The goal of this section is to find the average treatment effect of carbon pricing policy interventions on the national level on greenhouse gas emissions. In other words, we want to see whether implementing carbon pricing policies will help us decrease greenhouse gas emissions in a country. This is an observational time series cross section (TSCS) study.

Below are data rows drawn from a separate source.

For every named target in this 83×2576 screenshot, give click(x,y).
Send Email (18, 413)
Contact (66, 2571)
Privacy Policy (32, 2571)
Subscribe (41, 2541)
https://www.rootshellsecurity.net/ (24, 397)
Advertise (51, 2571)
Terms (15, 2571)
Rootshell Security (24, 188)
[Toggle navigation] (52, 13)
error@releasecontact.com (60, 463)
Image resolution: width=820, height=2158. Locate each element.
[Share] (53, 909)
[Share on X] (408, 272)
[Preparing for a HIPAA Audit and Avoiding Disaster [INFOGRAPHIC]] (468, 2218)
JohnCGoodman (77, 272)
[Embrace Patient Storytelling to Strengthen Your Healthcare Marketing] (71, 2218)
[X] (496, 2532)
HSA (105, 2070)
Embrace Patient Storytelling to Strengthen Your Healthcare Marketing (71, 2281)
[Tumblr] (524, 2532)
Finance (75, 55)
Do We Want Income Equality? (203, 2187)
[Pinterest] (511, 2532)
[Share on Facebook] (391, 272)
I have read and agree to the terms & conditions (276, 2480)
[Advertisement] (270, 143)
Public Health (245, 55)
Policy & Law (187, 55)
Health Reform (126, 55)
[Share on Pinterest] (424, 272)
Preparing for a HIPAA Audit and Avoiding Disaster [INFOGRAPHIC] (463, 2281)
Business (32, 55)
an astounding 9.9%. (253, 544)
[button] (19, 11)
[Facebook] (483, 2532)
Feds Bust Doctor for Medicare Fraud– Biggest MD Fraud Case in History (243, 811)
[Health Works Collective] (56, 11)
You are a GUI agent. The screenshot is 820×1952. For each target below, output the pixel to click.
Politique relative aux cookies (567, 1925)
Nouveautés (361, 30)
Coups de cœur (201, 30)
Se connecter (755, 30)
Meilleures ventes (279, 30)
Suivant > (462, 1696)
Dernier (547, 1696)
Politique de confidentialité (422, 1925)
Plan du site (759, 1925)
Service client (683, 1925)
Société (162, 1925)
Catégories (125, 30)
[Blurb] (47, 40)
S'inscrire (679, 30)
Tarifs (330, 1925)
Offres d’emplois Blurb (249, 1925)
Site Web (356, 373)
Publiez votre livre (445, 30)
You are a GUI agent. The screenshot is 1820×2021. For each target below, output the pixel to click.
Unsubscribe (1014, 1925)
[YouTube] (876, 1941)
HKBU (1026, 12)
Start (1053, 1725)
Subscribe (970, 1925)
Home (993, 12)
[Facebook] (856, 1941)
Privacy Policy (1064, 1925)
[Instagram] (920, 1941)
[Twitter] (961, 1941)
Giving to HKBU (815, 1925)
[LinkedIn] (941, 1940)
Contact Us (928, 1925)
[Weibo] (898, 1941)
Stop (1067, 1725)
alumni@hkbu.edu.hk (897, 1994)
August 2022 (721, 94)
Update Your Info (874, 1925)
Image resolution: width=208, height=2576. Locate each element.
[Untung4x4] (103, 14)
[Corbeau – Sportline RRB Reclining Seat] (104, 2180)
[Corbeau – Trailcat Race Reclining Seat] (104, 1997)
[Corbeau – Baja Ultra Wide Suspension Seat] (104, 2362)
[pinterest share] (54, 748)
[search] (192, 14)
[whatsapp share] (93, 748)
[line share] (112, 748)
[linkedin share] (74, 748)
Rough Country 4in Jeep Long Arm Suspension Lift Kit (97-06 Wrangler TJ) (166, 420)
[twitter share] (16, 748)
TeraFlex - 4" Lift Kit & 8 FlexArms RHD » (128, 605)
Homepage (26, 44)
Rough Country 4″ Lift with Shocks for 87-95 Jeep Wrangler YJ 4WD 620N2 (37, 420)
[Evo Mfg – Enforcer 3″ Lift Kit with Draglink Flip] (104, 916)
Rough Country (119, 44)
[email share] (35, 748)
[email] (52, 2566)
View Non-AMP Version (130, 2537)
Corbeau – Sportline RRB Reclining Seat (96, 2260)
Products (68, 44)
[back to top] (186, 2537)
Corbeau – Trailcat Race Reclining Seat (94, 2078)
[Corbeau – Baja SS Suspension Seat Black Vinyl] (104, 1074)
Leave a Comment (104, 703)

While many economic and clinical studies make use of randomized controlled trials to measure the impact of an intervention, we cannot do this using an observational study like the one we have here. In social science, a conventional solution to this would be to perform a linear regression analysis using time and unit fixed effects. However, this sometimes introduces biases into the results, so in this study, we will be using a score-matching model with the difference-in-difference approach to help us evaluate the average treatment effect of carbon pricing policies on greenhouse gas emissions on the national level. The foundation of this TSCS empirical model was first created by Imai, Kim, and Wang, 2020 in hopes of bridging the gap between the matching models approach and TCSC studies. We will be applying their model to our study.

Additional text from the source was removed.